Excúsase aquí este apunte en tanto parezca referirse al ser nacional o a alguna de esas ideas de aproximación fascista como las que fundamentan las canciones de Eladia Blazquez; se pinta la aldea porque es lo que hay a mano.

Quiero decir algo obvio: la falta de conciencia política y el mal gusto se parecen. Dijo hace tanto uno de los amigos del Menem: «Él es como la mortadela: pocos lo reconocerían públicamente, pero muchos la consumen. Muchos van a votar a Menem aunque hoy figure abajo en las encuestas».

Puede conseguirse una excelente mortadela u otra de menor calidad; salvo excepciones, la nobleza o su falta -el esnobismo- no se encontrarán en la materia prima sino en el proceso de transformación y en los modos de consumo. Los que se niegan a reconocer que comen mortadela serán reconocidos tanto por su pertinencia social como por sus gustos culinarios. Se trata de gente que tiene vergüenza de votar a un sospechoso al que va a votar, y de comer mortadela. La ideología papilar argentina tiene sus visibles lugares comunes.

La clase media le pone roquefort  al pescado para tapar lo que no le gusta, así se esconde el sabor propio del pescado y se engaña a la propia lengua. Con procedimientos innobles se tragan mejor los sapos: votar con nauseas, dejar la casa en orden con gérmenes insalubres bajo la alfombra de queso azul, cambiar porque en la variedad está el gusto.

Mortadela a escondidas, champagne con helado, pasta recocida…: candidatos vergonzantes para lenguas que esconden o desconocen sus intenciones. Recordar un sabor es prestarle atención a la historia, saber cuándo fue que comíamos más y mejor y podíamos gastar el gas en largas cocciones.

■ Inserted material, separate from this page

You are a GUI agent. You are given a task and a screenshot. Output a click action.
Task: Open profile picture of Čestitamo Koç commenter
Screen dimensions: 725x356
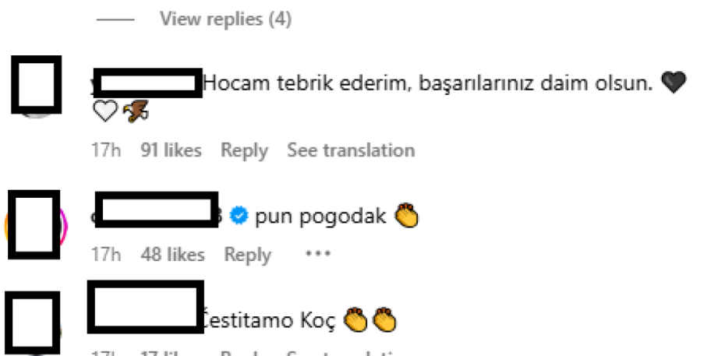[x=36, y=324]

Estropeadas versiones de tradición mejicana han llegado de Estados Unidos a la Argentina para empeorar la cosas, y hoy le ponemos picante a todo como si eso fuera cocinar. Allá vamos: el picante en exceso o la comida light o diversas formas de gorilismo que esconden el maravilloso choripán disfrazan las elecciones, aplastando el saber del sabor.